- Vou sentir sua falta.
Eu, a sua...
Desculpa ter contado várias coisas assim de supetão, mas você sempre foi meu grande amigo e ficou esse gap na amizade. Sei lá, precisava muito lhe contar.
Naquele tempo, que a gente passava madrugadas na porta da sua casa, eu deitada no seu colo, você tendo de ser meu grande amigo e conselheiro para assuntos masculinos....Você era tudo para mim naquela época. Talvez não do jeito que você o desejasse - nem se contestava o friendzone ainda - mas você não tem ideia de como me salvou muitas vezes.
Eu morria de admiração pelo seu inglês cem por cento autodidata, mas eu que fui embora.
Quando retornei, rasgada pela brutalidade em que se encerrou aquela etapa da minha vida estrangeira, a gente ensaiou algo, mas não deu. Era a pior fase da minha vida...Tentei me reconciliar com o Brasil, com tudo, até lhe disse, lembra?

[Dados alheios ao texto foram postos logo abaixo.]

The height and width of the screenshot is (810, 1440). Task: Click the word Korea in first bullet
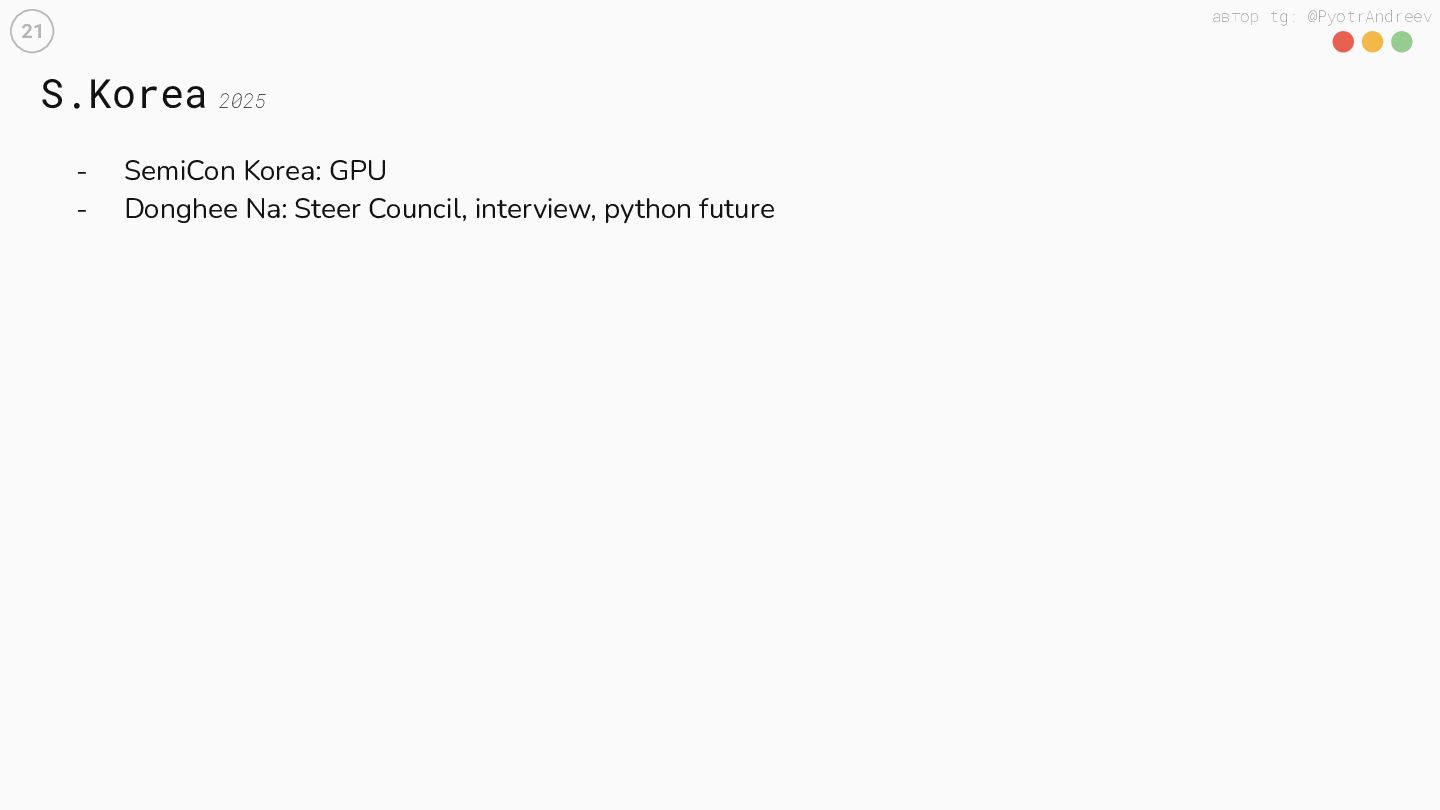(x=282, y=171)
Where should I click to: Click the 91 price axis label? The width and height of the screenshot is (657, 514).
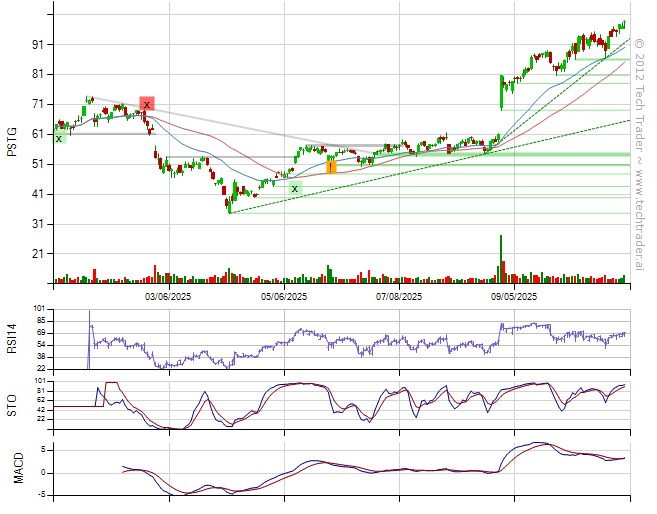(38, 44)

Comentei, em tom de troça, que voltara para fazer as pazes: as coisas não deram certo por lá, porque, conforme os ensinamentos da Seicho no ie, eu deveria me reconciliar: "Reconcilia-te com todas as coisas do céu e da terra. Quando se efetivar a reconciliação com todas as coisas do céu e da terra, tudo será teu amigo."

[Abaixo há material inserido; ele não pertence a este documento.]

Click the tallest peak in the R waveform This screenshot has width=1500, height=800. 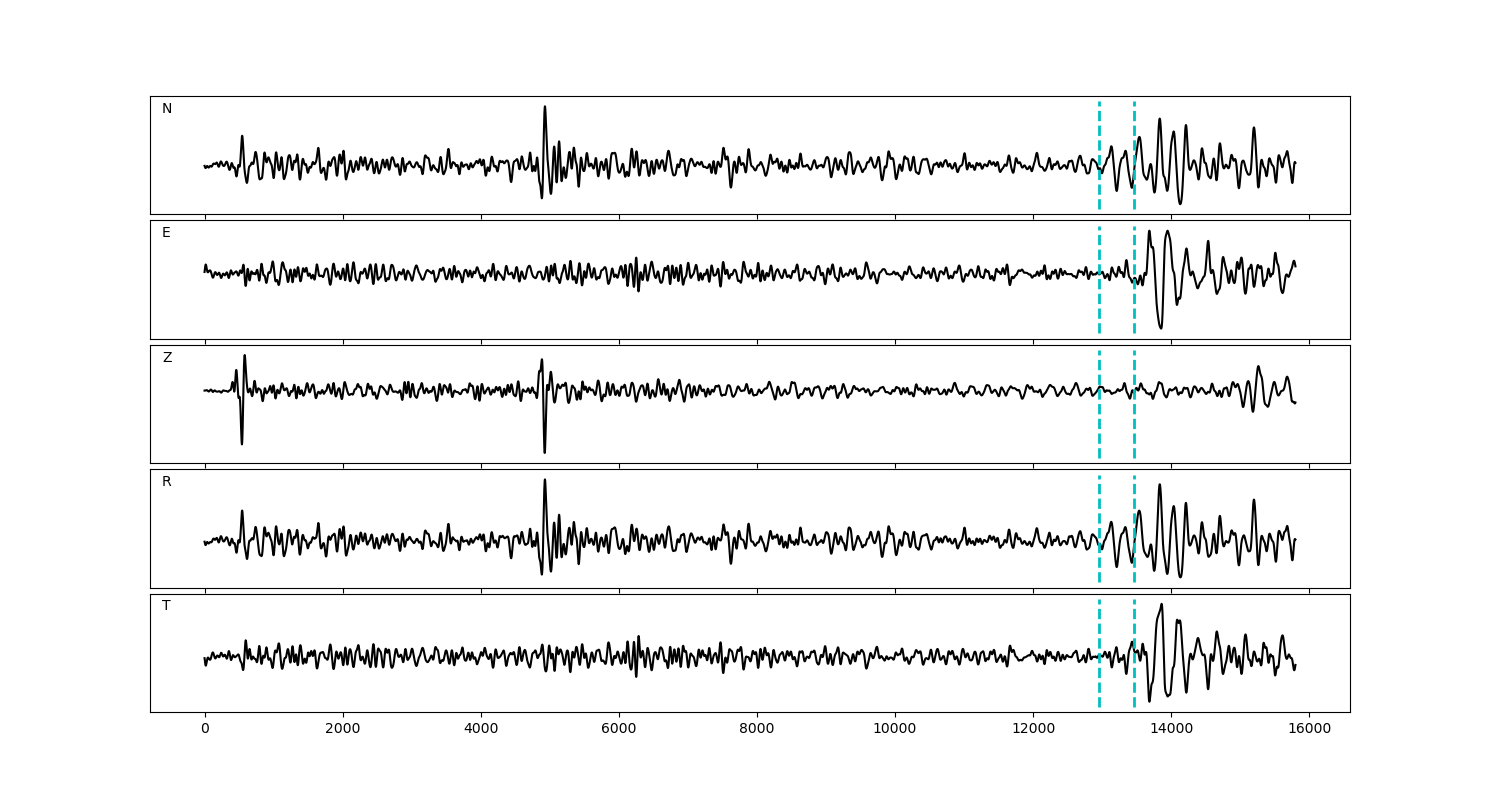pos(545,481)
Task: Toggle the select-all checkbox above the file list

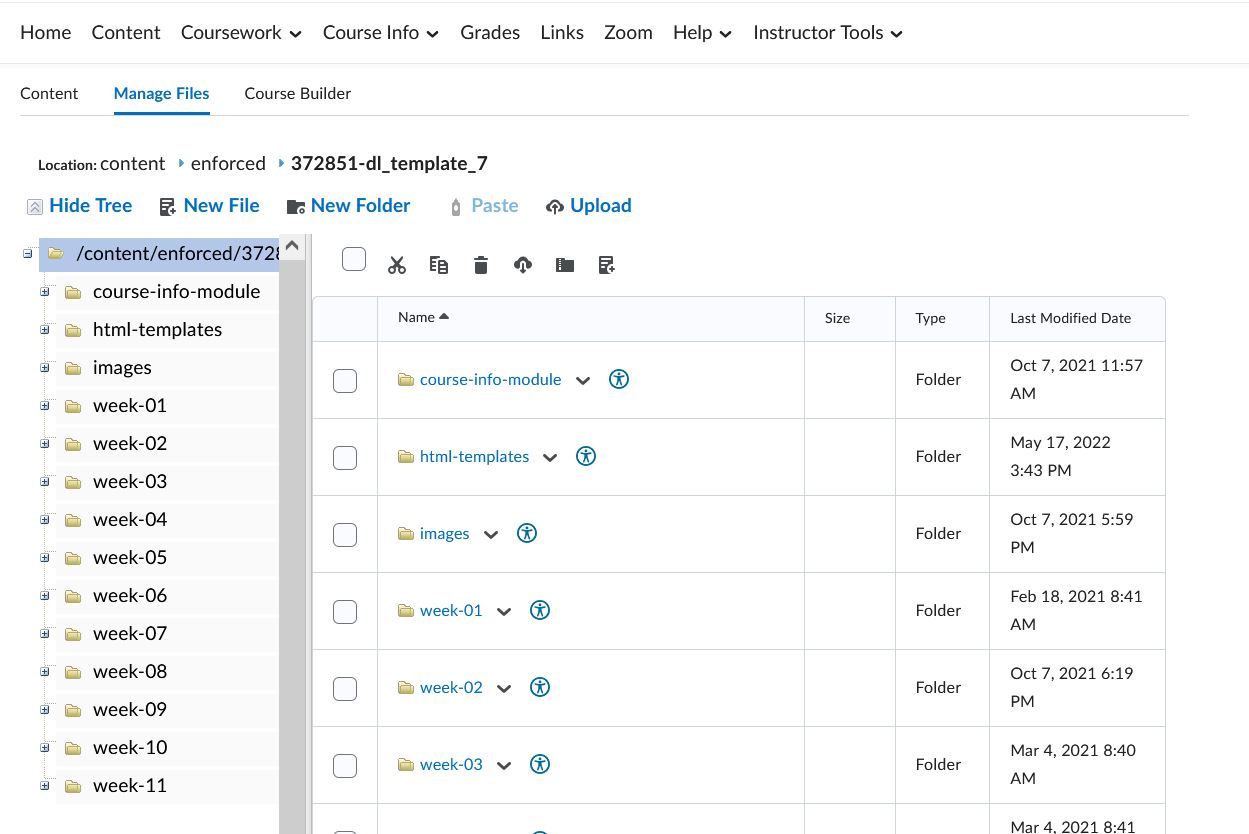Action: coord(354,258)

Eu era a fera ferida em carne, e me apegava a esse mantra para não afogar na minha dor Queria reconstruir. Acreditei profundamente que se eu me reconciliasse com meu pai, minha mãe, meu bairro, meu complexo de vira lata, e aquela situação perfeitamente pontuada por Kurt Vonnegut: "I still catch myself feeling sad for things that dont matter anymore", ...

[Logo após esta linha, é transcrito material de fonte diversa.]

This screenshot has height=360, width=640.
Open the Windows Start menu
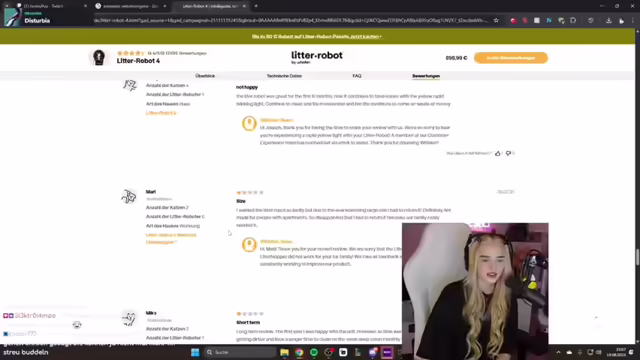[x=195, y=352]
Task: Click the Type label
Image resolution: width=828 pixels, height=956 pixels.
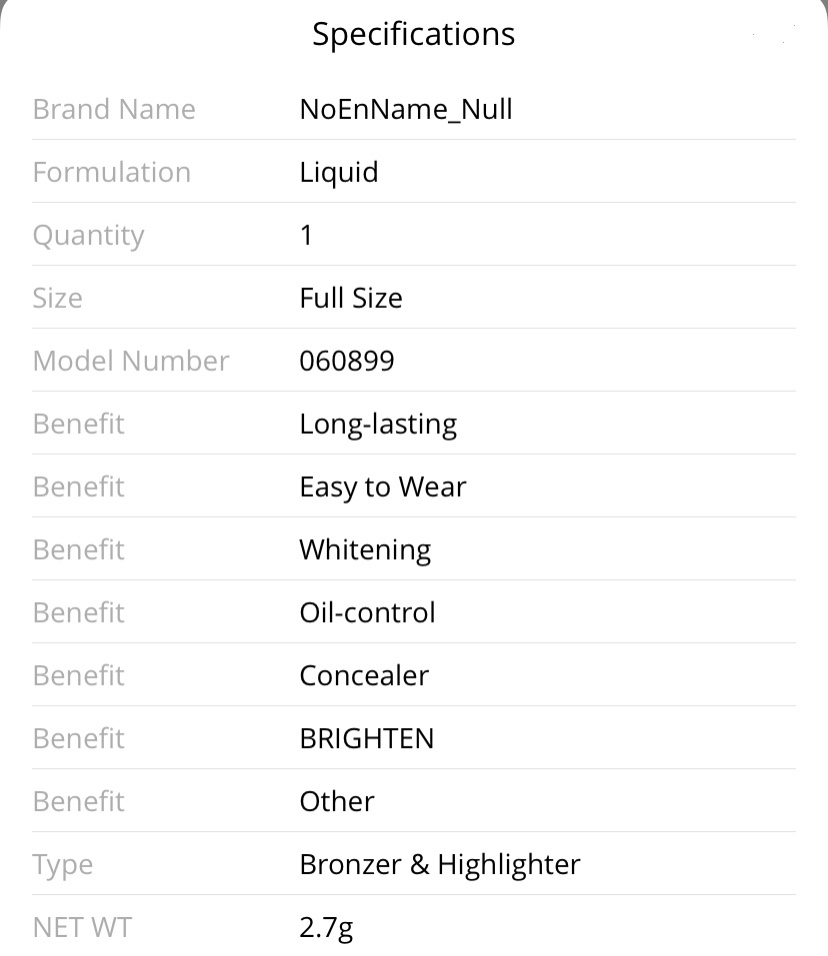Action: pyautogui.click(x=63, y=866)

- Reconcilia-te comigo então! Você colocou just in time. E ensaiamos uns passinhos noutra esfera.
... Mas eu tenho um transtorno mental. Volta e meia sou incapaz de ter uma vida normal. Até eletrochoques me deram naquela clínica de primeiro mundo. Meus relacionamentos são avassaladores. As pessoas saem feridas. Eu estou muito frágil.
- Você não tem noção do quanto admiro a sua inteligencia!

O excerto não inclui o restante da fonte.